- Directed by: François Girard
- Written by: Marcel Beaulieu François Girard Michel Langlois
- Produced by: François Forest Bruno Jobin
- Starring: Geneviève Rioux Michel Dumont Guy Thauvette
- Cinematography: Daniel Jobin
- Edited by: Gaétan Huot
- Music by: Gaëtan Gravel Bill Vorn
- Production companies: Cléo 24 Velvet Camera
- Distributed by: Prima Film
- Release date: October 22, 1990 (FNC);
- Running time: 90 minutes
- Country: Canada
- Language: French

= Cargo (1990 film) =

1990 Canadian drama film

Cargo is a Canadian drama film, directed by François Girard and released in 1990. Girard's feature film debut, the film centres on a sailing trip undertaken by Alice (Geneviève Rioux), her father Philippe (Michel Dumont) and her lover Marcel (Guy Thauvette).

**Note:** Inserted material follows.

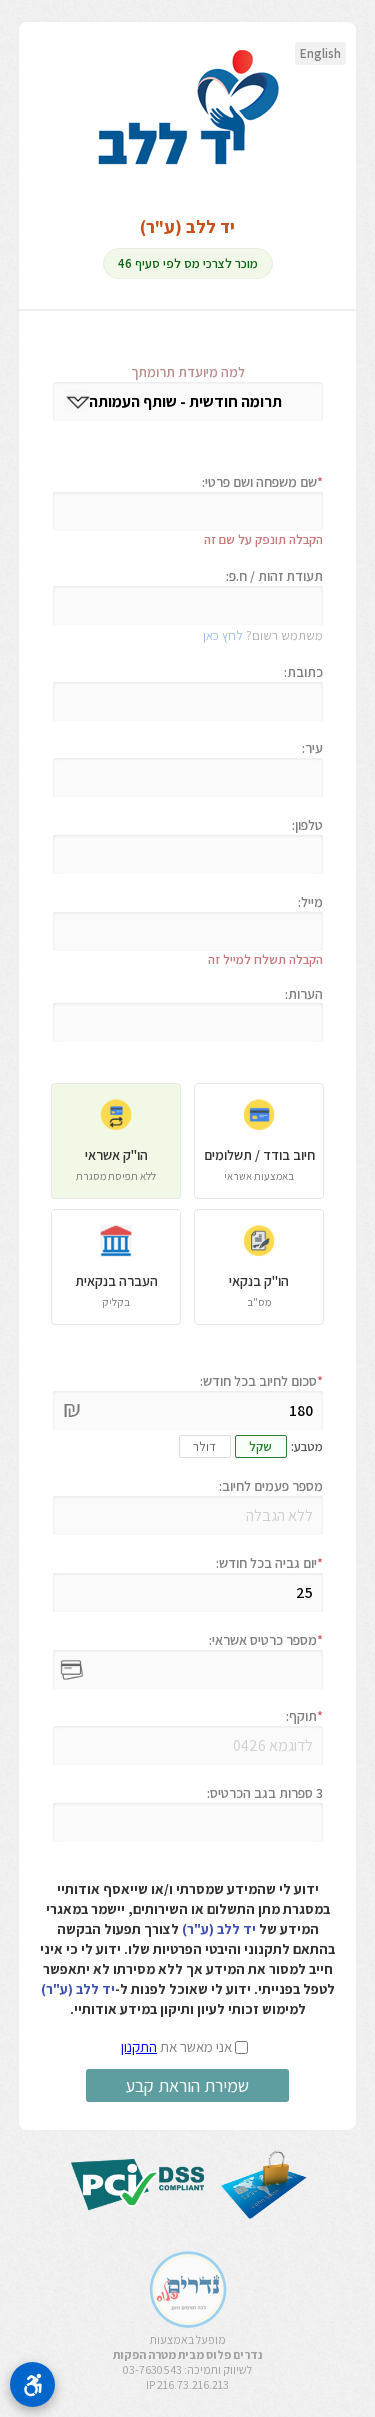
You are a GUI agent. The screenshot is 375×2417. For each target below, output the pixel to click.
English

After they are caught in a violent storm which kills Philippe but from which Alice and Marcel are rescued, Philippe is left alone wandering a ghost ship and struggling to make sense of his fate.

The film premiered in October 1990 at the Festival du nouveau cinéma.

Daniel Jobin received a Genie Award nomination for Best Cinematography at the 12th Genie Awards in 1991.